Ein stiller Roman, der umso lauter wirkt.
Einfühlsam und realitätsnah erzählt Anika Ackermann eine Geschichte über ein Tabuthema, das uns alle betreffen kann. 

Von mir gibt es keine klare Leseempfehlung!

 

♥ Vielen Dank an die Autorin für die Zusendung des Rezensionsexemplars! ♥

 

 

Über die Autorin 
Hi, mein Name ist Anika, ich bin 30 Jahre alt und ich bin Abenteurerin, Weltenwanderin und Zeilenzauberin. Das Schreiben und damit das Eintauchen in fremde Welten ist für mich so essentiell wie die Luft zum Atmen. Ich schaffe fiktive Welten, weil wir uns täglich mit der Wirklichkeit auseinandersetzen müssen. Wieso also nicht mal abtauchen und das futuristische London erkunden oder eine Reise durch’s All wagen? Mit mir an Eurer Seite ist alles möglich, solange es nur abenteuerlich und fantastisch genug ist.
2015 erschien mein Debütroman Lucrum im Selbstverlag. Mit einem simplen Klick auf „Veröffentlichen“ ist mein großer Traum vom eigenen Buch in Erfüllung gegangen. Seit ich Kind war, träumte ich davon, Autorin zu sein. Dieser Wunsch begleitete mich durch mein ganzes Leben, umso aufregender ist es, dass es nun zu meinem Alltag geworden ist.
Das Selfpublishment eröffnete mir ganz neue Welten, die ich seitdem begierig mit meinen Geschichten erobern möchte. Auf Lucrum folgte Damnum und damit eine Sucht nach dem geschriebenen Wort, das sich mit viel Disziplin und Ehrgeiz in ein Buch verwandelt.
Aber das Selfpublishment bietet so viel mehr als den reinen Schreibprozess. Ich liebe es, selbst kreativ zu werden und für meine Bücher Cover, Goodies und Co. herzustellen. Ich kann meine Liebe zum Gestalterischen mit meiner Leidenschaft für’s Schreiben verbinden und meine Bücher als Gesamtkonzept publizieren – ein wahr gewordener Traum, unfassbar!

Quelle: Autorenseite   

5 Kommentare

  1. 26. Januar 2020 / 11:48

    Hallöchen,
    ich war sehr neugierig auf deine Rezension, weil ich Anika auf Insta verfolge, aber mir bisher keine Meinungen zu ihrem Buch begegnet sind.
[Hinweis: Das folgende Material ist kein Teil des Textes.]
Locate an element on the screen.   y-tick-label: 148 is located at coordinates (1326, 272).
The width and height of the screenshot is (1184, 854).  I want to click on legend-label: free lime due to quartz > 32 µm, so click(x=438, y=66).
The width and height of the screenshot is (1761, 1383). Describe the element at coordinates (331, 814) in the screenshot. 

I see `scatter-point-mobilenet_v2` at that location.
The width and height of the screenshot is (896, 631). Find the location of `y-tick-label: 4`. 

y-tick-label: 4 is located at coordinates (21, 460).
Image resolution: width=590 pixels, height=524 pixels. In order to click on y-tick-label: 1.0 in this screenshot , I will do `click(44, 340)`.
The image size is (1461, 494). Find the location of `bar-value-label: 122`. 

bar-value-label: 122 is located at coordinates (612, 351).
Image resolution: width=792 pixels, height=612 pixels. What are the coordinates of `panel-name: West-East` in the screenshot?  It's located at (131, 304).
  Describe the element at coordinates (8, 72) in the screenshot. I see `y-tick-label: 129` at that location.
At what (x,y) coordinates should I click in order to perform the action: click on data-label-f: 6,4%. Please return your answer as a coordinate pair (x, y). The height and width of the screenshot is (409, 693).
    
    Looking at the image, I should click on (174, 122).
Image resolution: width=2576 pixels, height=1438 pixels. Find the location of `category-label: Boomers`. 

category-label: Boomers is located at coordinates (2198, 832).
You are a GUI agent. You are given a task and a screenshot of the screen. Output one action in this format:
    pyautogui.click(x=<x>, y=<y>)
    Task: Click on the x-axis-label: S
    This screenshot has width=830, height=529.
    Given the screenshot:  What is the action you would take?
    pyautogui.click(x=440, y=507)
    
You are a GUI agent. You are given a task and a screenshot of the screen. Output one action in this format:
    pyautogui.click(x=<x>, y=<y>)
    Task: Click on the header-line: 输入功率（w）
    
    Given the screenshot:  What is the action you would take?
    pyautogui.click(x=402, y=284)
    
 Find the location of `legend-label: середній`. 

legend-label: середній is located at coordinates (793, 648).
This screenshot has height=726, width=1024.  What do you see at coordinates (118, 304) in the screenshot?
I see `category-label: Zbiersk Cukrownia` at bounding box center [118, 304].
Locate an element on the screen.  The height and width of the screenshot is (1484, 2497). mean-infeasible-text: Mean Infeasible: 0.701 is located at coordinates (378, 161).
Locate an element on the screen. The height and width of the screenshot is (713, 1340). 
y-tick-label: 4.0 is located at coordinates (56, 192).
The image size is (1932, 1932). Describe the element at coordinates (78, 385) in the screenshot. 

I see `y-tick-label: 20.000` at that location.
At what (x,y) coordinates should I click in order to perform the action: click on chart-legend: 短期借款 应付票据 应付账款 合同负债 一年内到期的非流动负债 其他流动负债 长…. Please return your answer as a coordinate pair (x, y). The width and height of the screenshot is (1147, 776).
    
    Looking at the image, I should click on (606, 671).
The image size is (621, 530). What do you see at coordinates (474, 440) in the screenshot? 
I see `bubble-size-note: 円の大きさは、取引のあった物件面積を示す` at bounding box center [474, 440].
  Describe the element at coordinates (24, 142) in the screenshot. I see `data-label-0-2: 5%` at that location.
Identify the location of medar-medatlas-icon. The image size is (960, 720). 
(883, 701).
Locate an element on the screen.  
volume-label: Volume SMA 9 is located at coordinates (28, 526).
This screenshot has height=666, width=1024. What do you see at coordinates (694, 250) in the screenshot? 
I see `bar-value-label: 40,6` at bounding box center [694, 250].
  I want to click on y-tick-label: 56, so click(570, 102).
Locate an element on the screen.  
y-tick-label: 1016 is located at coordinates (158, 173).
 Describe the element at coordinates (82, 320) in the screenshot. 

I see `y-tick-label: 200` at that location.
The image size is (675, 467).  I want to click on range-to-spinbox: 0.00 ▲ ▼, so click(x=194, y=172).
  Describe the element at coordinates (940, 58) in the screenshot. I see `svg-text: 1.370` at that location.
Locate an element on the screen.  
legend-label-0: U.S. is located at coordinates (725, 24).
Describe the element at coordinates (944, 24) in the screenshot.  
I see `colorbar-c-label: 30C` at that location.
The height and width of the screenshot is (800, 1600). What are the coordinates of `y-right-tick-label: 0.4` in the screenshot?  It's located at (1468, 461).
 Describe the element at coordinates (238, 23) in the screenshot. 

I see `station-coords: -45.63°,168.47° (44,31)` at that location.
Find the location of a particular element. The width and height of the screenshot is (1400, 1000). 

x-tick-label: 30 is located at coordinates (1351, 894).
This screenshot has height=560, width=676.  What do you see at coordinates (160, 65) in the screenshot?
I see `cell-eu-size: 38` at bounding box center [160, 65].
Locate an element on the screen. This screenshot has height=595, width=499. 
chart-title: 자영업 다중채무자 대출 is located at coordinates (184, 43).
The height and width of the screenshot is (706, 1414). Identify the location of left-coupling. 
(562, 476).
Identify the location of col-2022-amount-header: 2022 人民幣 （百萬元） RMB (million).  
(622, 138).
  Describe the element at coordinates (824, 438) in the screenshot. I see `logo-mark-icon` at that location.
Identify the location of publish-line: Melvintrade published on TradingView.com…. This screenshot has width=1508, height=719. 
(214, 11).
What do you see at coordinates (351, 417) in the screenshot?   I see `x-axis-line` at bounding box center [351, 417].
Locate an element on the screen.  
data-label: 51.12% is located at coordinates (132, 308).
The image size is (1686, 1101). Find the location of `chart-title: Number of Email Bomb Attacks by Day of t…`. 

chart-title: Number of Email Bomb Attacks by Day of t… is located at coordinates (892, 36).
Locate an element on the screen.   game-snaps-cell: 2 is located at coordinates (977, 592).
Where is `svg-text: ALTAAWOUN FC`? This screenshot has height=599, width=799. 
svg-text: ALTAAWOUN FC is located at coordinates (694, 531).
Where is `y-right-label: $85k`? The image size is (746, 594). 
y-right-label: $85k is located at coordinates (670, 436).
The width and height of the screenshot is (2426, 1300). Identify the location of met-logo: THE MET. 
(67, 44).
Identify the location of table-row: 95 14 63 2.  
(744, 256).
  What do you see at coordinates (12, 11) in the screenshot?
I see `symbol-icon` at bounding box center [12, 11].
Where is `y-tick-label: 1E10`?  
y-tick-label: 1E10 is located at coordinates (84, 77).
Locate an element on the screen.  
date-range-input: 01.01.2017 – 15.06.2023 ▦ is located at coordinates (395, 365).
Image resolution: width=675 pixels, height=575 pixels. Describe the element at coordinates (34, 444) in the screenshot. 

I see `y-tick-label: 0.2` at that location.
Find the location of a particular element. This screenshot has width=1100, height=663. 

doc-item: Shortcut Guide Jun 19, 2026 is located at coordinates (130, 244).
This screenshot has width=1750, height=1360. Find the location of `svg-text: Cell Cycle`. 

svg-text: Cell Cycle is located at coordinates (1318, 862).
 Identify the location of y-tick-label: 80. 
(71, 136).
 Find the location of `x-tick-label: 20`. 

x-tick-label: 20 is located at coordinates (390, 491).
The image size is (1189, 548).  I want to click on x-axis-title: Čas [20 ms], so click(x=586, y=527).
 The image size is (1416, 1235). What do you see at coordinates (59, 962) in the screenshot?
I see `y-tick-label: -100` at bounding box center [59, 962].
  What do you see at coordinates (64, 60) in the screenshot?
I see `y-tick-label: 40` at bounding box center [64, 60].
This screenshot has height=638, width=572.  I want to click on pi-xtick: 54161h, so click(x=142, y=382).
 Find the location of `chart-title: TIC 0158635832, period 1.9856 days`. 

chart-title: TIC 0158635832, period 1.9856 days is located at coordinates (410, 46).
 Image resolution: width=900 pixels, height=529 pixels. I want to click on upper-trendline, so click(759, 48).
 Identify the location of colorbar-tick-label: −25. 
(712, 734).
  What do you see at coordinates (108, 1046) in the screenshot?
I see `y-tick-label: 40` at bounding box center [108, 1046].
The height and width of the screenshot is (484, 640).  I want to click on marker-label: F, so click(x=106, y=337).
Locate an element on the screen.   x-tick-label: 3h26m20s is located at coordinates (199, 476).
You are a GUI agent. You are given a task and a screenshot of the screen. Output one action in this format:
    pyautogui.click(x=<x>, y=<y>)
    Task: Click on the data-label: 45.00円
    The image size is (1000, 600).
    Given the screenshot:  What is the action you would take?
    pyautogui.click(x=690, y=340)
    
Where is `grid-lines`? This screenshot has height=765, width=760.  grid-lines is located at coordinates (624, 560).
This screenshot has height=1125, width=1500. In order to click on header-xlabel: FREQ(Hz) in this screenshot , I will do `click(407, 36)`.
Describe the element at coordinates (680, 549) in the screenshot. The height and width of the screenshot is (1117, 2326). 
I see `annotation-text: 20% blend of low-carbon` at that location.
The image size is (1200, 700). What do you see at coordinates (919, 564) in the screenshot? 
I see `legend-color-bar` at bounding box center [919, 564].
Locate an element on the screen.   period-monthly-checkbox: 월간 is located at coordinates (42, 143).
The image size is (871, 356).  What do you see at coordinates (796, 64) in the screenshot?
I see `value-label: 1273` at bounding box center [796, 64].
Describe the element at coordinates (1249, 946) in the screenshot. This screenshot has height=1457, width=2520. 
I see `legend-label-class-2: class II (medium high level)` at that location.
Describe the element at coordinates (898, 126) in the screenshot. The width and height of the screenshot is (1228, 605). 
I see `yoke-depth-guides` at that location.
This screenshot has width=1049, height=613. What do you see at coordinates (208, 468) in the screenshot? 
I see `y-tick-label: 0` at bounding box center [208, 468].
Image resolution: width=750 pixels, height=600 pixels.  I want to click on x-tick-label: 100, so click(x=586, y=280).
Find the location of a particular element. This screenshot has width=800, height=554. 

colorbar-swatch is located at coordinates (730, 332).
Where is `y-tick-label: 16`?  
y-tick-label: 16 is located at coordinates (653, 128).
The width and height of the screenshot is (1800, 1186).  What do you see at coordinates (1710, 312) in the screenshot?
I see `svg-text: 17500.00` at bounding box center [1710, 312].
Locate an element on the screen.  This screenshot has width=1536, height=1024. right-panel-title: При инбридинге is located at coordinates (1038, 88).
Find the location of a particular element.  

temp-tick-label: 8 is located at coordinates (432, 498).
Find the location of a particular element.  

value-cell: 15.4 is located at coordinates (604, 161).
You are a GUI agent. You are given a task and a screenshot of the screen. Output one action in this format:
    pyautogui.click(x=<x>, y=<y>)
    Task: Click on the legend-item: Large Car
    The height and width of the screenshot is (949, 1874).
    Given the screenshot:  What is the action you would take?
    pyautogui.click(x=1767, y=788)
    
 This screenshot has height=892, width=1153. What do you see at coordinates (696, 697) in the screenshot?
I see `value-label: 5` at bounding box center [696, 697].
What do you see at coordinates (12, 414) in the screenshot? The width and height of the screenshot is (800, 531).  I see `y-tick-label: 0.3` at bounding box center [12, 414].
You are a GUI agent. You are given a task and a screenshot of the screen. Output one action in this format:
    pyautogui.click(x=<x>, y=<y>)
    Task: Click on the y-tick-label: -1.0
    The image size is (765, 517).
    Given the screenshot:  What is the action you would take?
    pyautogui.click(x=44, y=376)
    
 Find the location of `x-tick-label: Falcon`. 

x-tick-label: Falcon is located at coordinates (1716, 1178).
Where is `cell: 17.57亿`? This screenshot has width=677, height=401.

Deine Rezension ist so schön ehrlich, das gefällt mir. Ich glaube nicht, dass das Buch etwas für mich wäre, aber es ist toll, dass du es als authentisch empfindest.
    Liebste Grüße, Kate

    • 29. Januar 2020 / 8:32

      Dankeschön, das freut mich sehr!
      Ja, gerade mit solchen Themen ist es schwierig finde ich. Mal ist es zu viel, mal zu wenig…
      Ich habe kurz vorher „Nur noch ein einziges Mal“ von Colleen Hoover gelesen (ich weiß nicht ob du das kennst) und das war für mich tatsächlich DAS Buch, wenn es um Themen wie häusliche Gewalt geht.

      • 3. Februar 2020 / 18:15

        Hallöchen,
        das Buch kenne ich tatsächlich nicht. Ich habe bisher noch nichts von Hoover gelesen, obwohl alle so von ihr schwärmen 😀 Also kannst du „Nur noch ein einziges Mal“ empfehlen?

        • 13. Februar 2020 / 8:31

          Auf jeden Fall! Ich selbst fühle mich jetzt nicht unbedingt im New Adult Bereich zu Hause, aber das Buch hab ich wirklich geliebt!